Instructions to follow: Can you copy the material below word for word, from its start through the line containing "coord(148,143)", leaving out the pictures?

[START Record extracts]

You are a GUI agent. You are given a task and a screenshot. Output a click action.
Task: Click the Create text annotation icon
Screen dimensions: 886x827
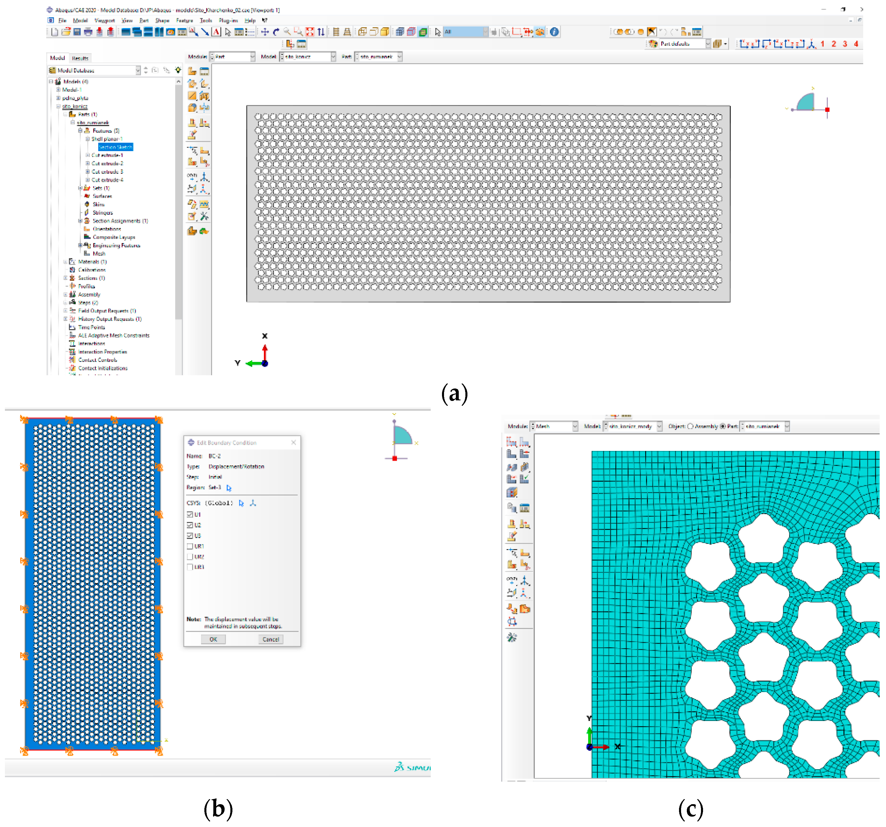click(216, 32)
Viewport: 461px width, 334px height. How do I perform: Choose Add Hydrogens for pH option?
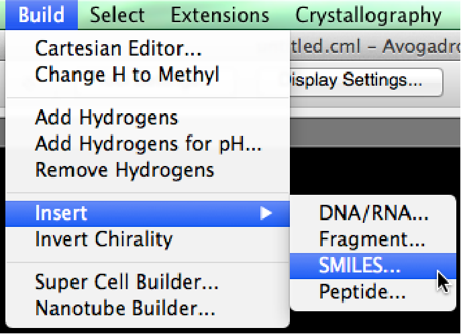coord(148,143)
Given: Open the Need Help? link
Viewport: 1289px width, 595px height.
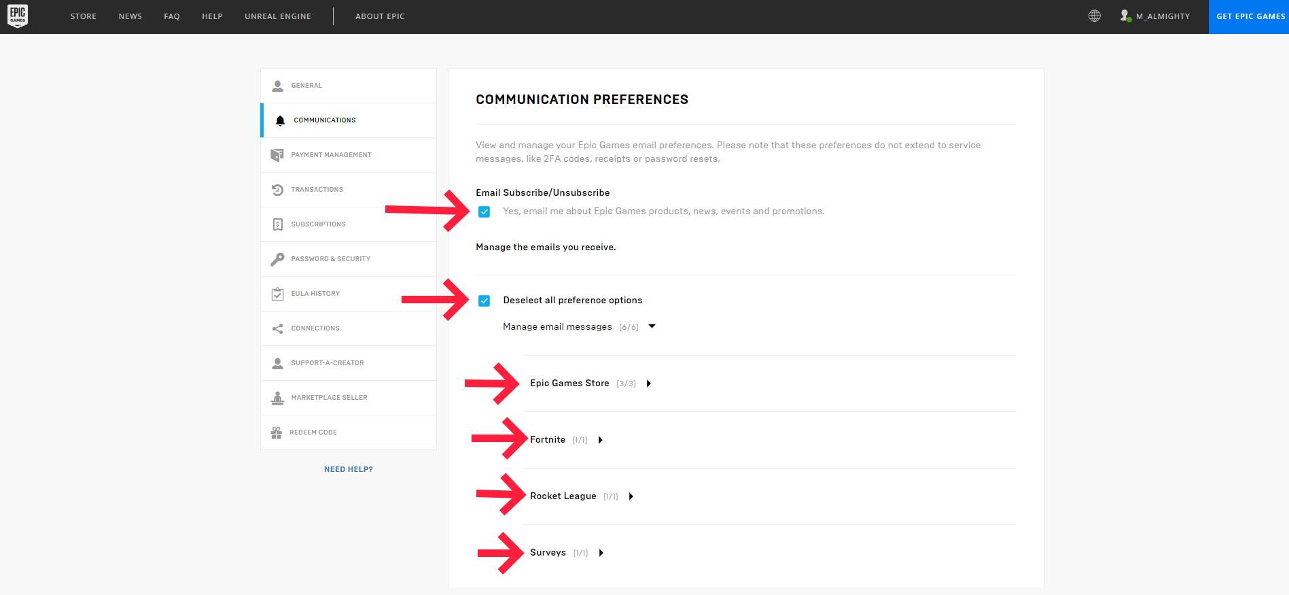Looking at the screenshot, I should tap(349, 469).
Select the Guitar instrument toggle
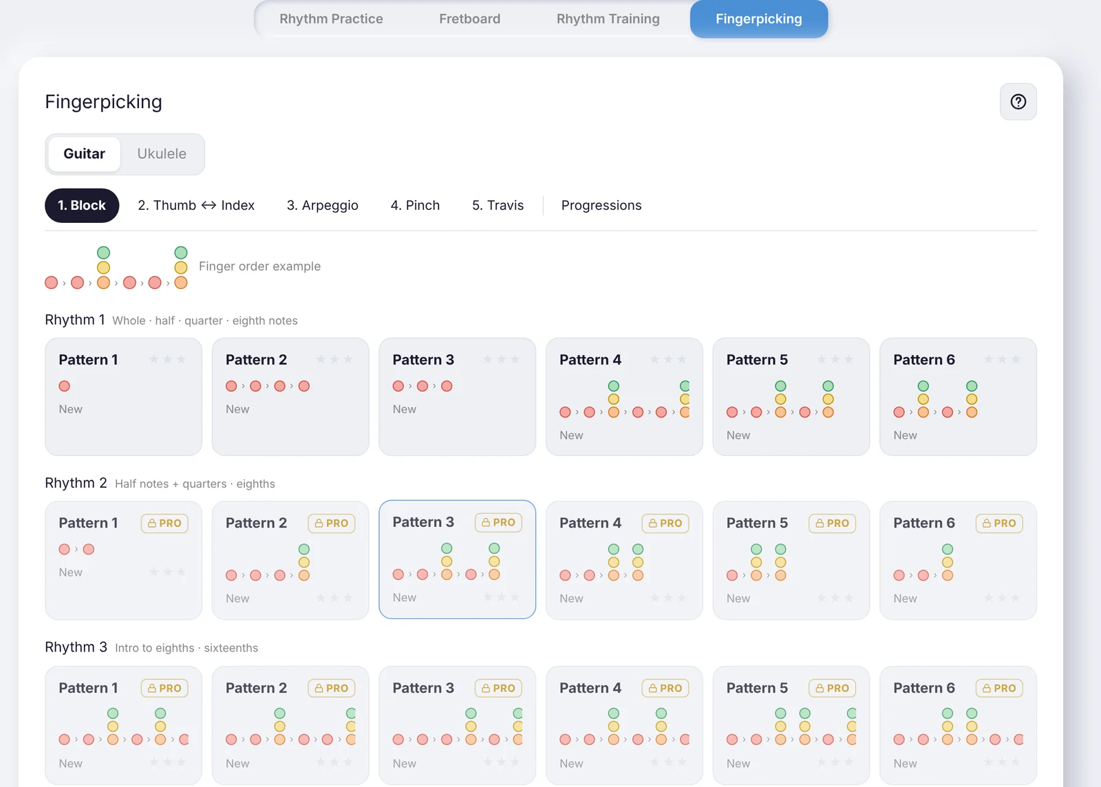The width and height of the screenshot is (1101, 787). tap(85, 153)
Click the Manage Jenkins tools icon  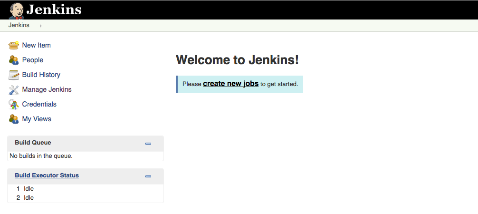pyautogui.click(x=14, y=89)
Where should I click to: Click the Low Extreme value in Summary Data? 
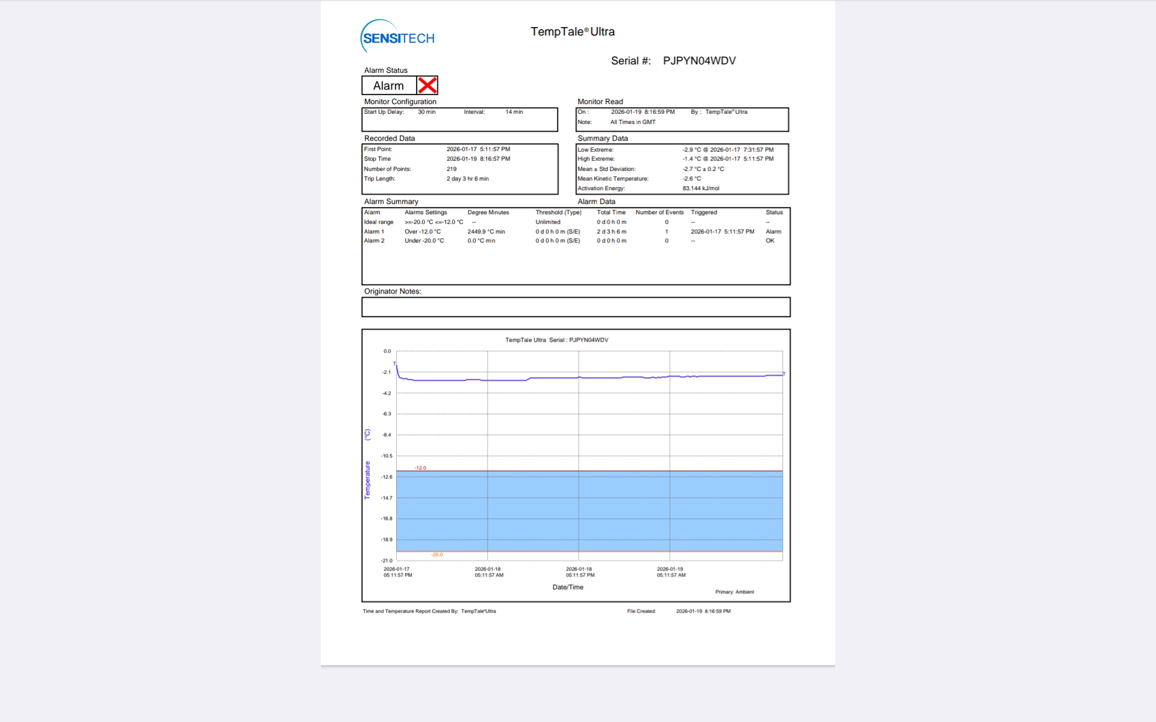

[END Record extracts]

Expected answer:
You are a GUI agent. You are given a task and a screenshot. Output a click action.
Task: Click the Create text annotation icon
Screen dimensions: 886x827
click(216, 32)
Viewport: 461px width, 334px height. How do I perform: Choose Add Hydrogens for pH option?
coord(148,143)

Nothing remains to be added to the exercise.